▸ **Work order**:
Restate word for word the lines below, from the one containing "The image size" through the final line, with no pictures included.

[Screenshot grounding data]
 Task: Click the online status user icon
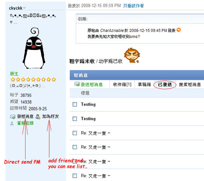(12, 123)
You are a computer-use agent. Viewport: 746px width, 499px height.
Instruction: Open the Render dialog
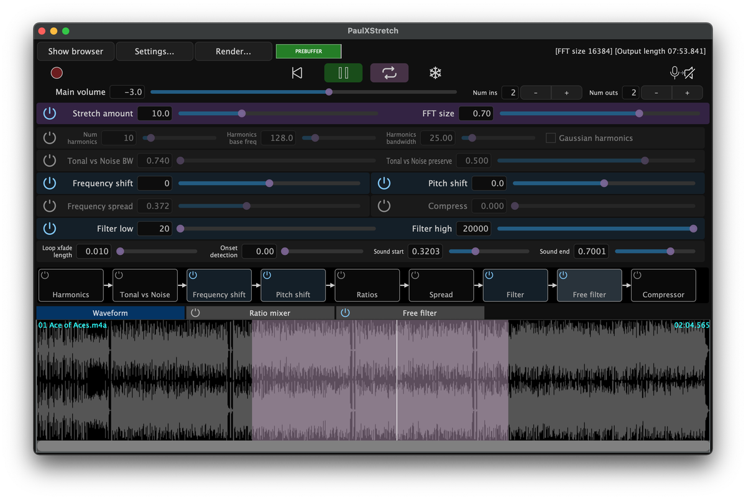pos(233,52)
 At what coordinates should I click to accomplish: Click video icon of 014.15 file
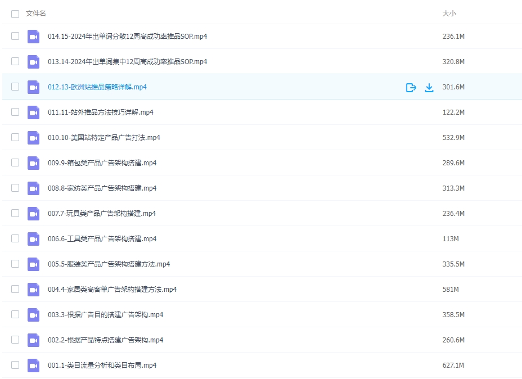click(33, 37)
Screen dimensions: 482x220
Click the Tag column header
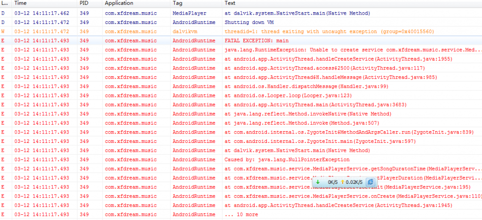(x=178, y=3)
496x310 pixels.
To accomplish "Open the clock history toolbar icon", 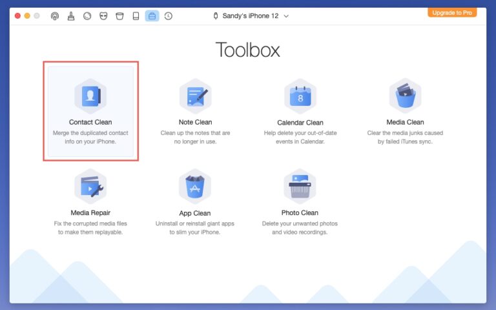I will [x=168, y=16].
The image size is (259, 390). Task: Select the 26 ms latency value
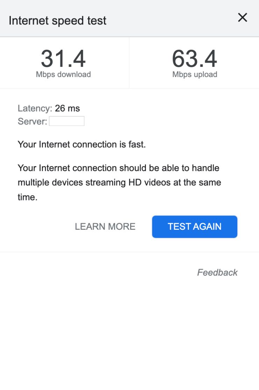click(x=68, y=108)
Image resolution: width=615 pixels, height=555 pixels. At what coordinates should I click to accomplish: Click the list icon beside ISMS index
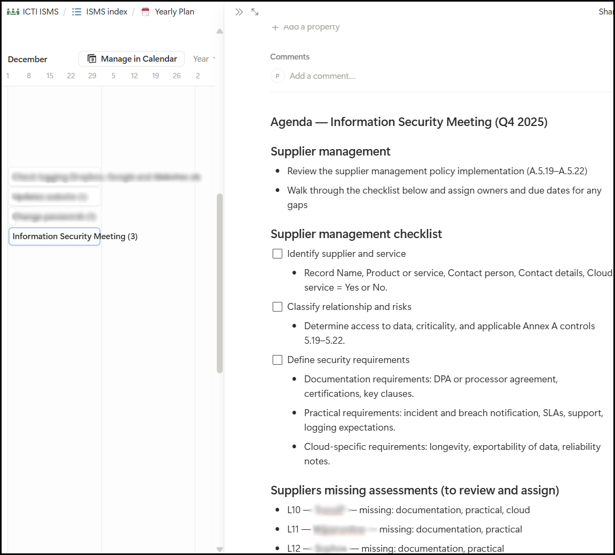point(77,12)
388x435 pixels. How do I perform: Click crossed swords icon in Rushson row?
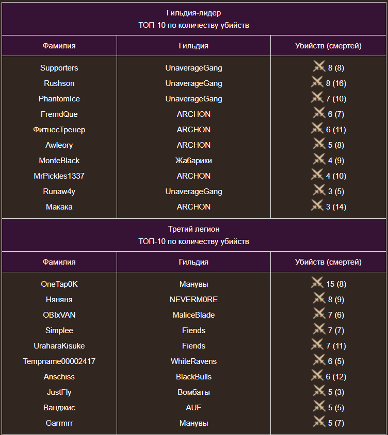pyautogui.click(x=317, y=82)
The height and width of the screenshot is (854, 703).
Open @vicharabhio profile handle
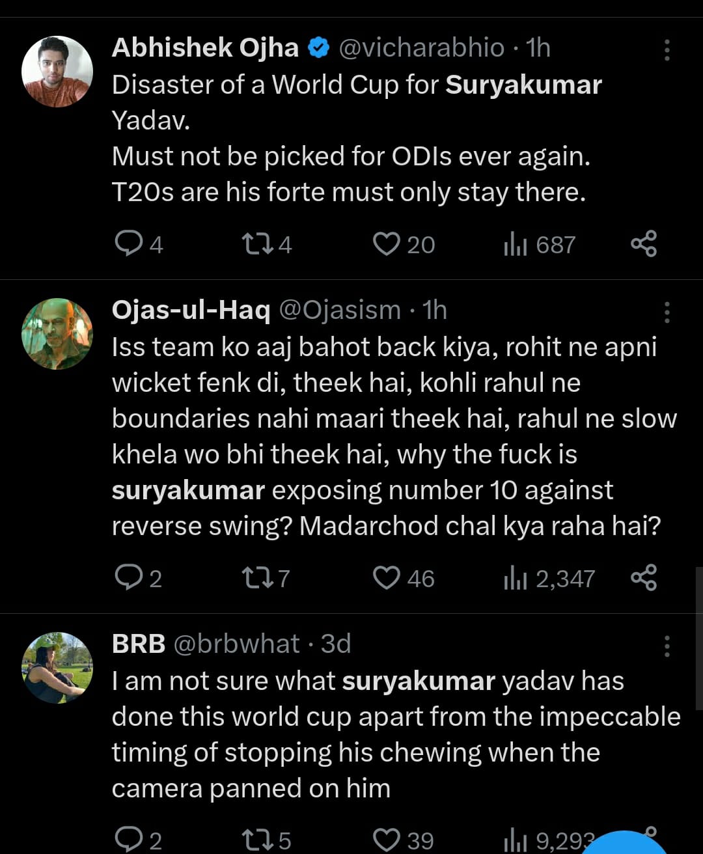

▸ **Response to this task**:
The image size is (259, 390). Task: Select the 26 ms latency value
click(x=68, y=108)
Image resolution: width=615 pixels, height=555 pixels. At what coordinates should I click to accomplish: Click the list icon beside ISMS index
point(77,12)
388x435 pixels. How do I perform: Click crossed swords icon in Rushson row?
pyautogui.click(x=317, y=82)
The height and width of the screenshot is (854, 703).
Open @vicharabhio profile handle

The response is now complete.